Rooted in a dystopic mythic narrative around death, perdition, and rebirth, GHOSTS explored ideas of grief, loss, greed, chaos, and corruption from the personal to the political. Through both humorous and melancholic installation, video, and sculpture, Khoshbin entered the conversation via the lens of her own story, with the recent loss of her father. Exploring legacy by using his personal artifacts and distinctive advice as source material, Khoshbin reflected on the universal and specific methodologies of memorialization– the archives and subsequent mythologies we leave behind. Specific books that formed her father’s ideology, such as Passages and Executive Time Management, became guides in traversing not only her Iranian father’s immigrant history as a manager in corporate America, but also the larger ideas of migration, belonging, and the failure of the American dream.

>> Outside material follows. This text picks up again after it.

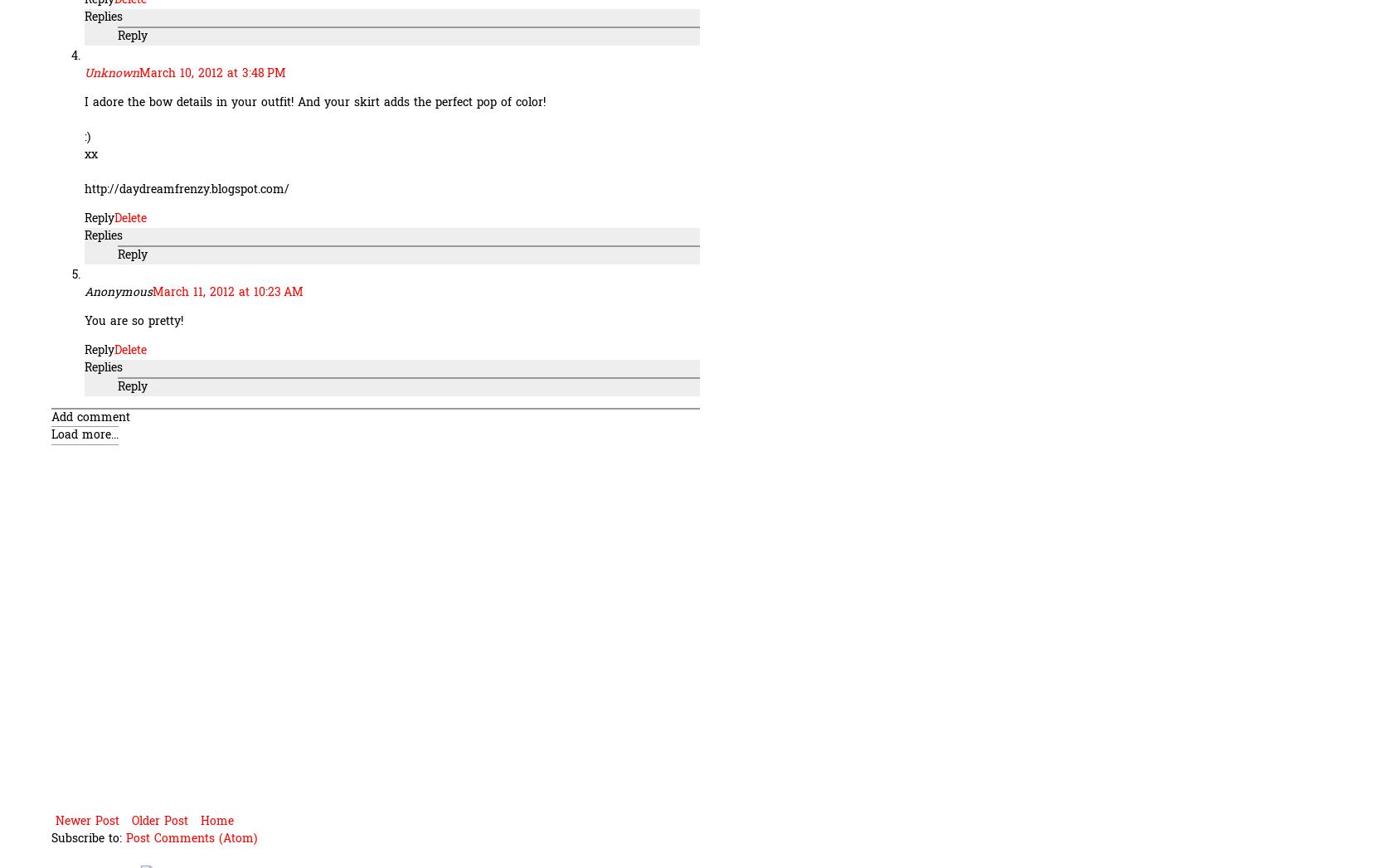 The height and width of the screenshot is (868, 1375). What do you see at coordinates (314, 101) in the screenshot?
I see `'I adore the bow details in your outfit! And your skirt adds the perfect pop of color!'` at bounding box center [314, 101].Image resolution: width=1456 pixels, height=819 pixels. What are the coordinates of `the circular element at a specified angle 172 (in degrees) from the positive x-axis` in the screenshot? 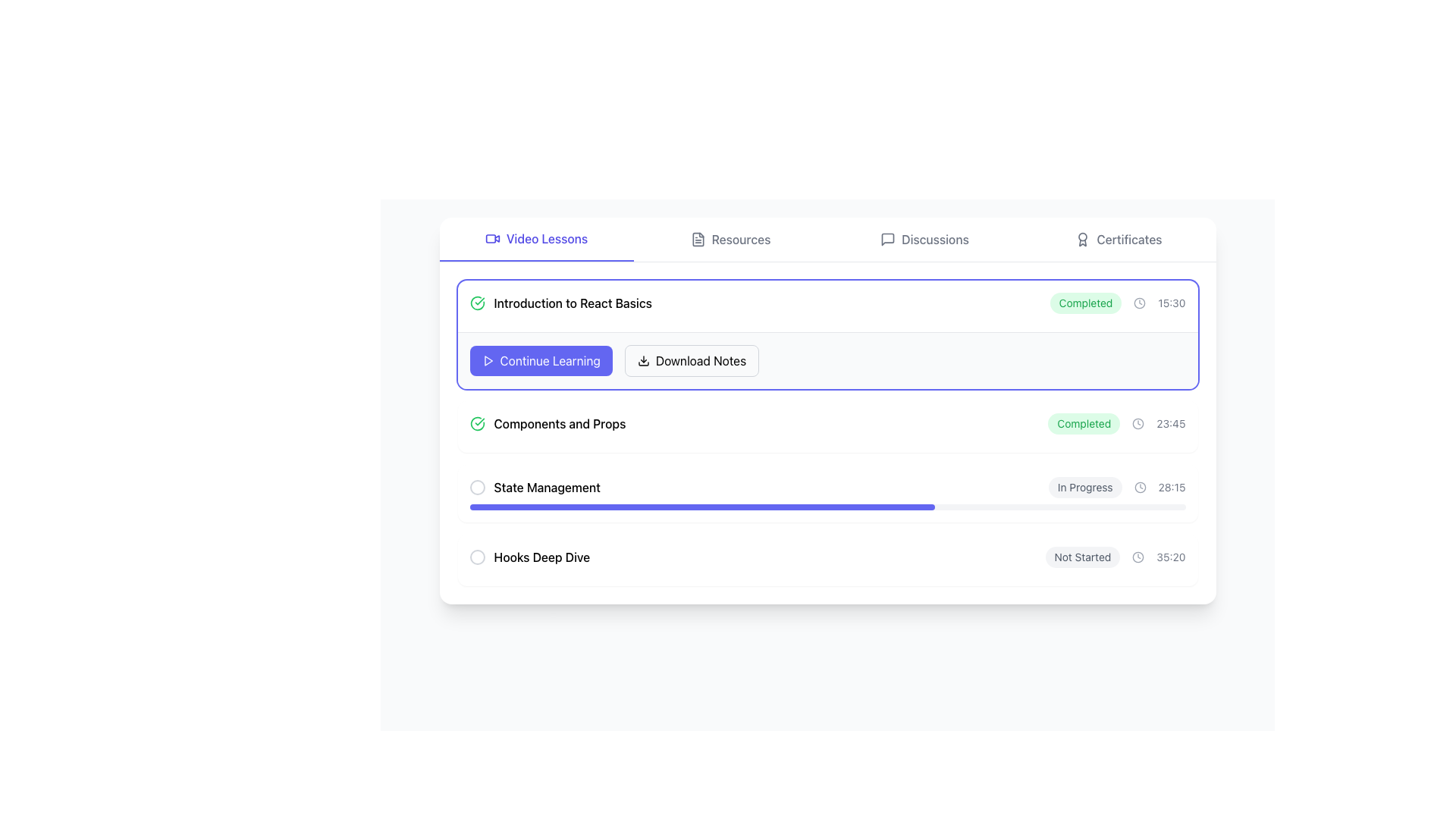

Khoshbin’s Iranian father was a character who reappears in her work as a conduit to explore identity and legacy through embodiment and performance. In GHOSTS, Khoshbin used photography, collage, and immersive installation to specifically focus on his role as a corporate businessman in America, his life spent seeking “success” - working his way up the ladder only to hit the glass ceiling because of his accent and heritage. Using science fiction tropes and historical research in her practice, Khoshbin focused on the cyclical fallacy of ideologies that subsume personal humanity in the service of capitalist gain.

Khoshbin took a critical position on the state of contemporary America. She approached today’s socio-political reality of a divided nation split between a heavily corporatized, white supremacist, patriarchal government and the proletariat. She used her personal history as source material while also pulling imagery and technique from ancient Egyptian dioramas, Persian miniature painting series such as the Shahnameh, and elements from corporate welcome packets as a means to demonstrate the systemic and cyclical continuity of power hierarchies throughout history.  Notable pieces amongst this body of work included Lifetime Guarantee (2019), a life-size executive desk fashioned in the shape of a coffin– a nod to the current administration; Hellcome! (2019), a satirical corporate onboarding video; and Love you billions (2019), a death shroud hand-sewn from Khoshbin’s father’s handkerchiefs by the artist’s mother that spoke both to the Muslim and Baha’i funerary traditions of wrapping the body before burial, and the historic tradition of lovers embroidering messages to one another.  

About the Artist
Amy Khoshbin’s practice advocates for changing commercial culture by using popular media genres to create connections and catharsis. Her work has been shown widely; notable institutions and galleries include: The Whitney Museum of American Art,  The Guggenheim Museum, Times Square Arts, Artpace, The High Line, Socrates Sculpture Park, Knockdown Center, National Sawdust, and festivals such as River to River and South by Southwest. Khoshbin has participated in numerous residency programs including  The Watermill Center, Project for Empty Space, Anderson Ranch, Lower Manhattan Cultural Council, MANA Contemporary, and Banff Centre for the Arts. She is a Franklin Furnace Fund recipient and has received a Rema Hort Mann Artist Community Engagement Grant. Khoshbin is currently a 2019-2020 Artist in Residence at Lower Manhattan Cultural Council’s Arts Center on Governor’s Island and part-time faculty at Parsons, The New School for Design and MFA-IA at Sierra Nevada College. Khoshbin received her M.A. at New York University and B.A. from the University of Texas at Austin.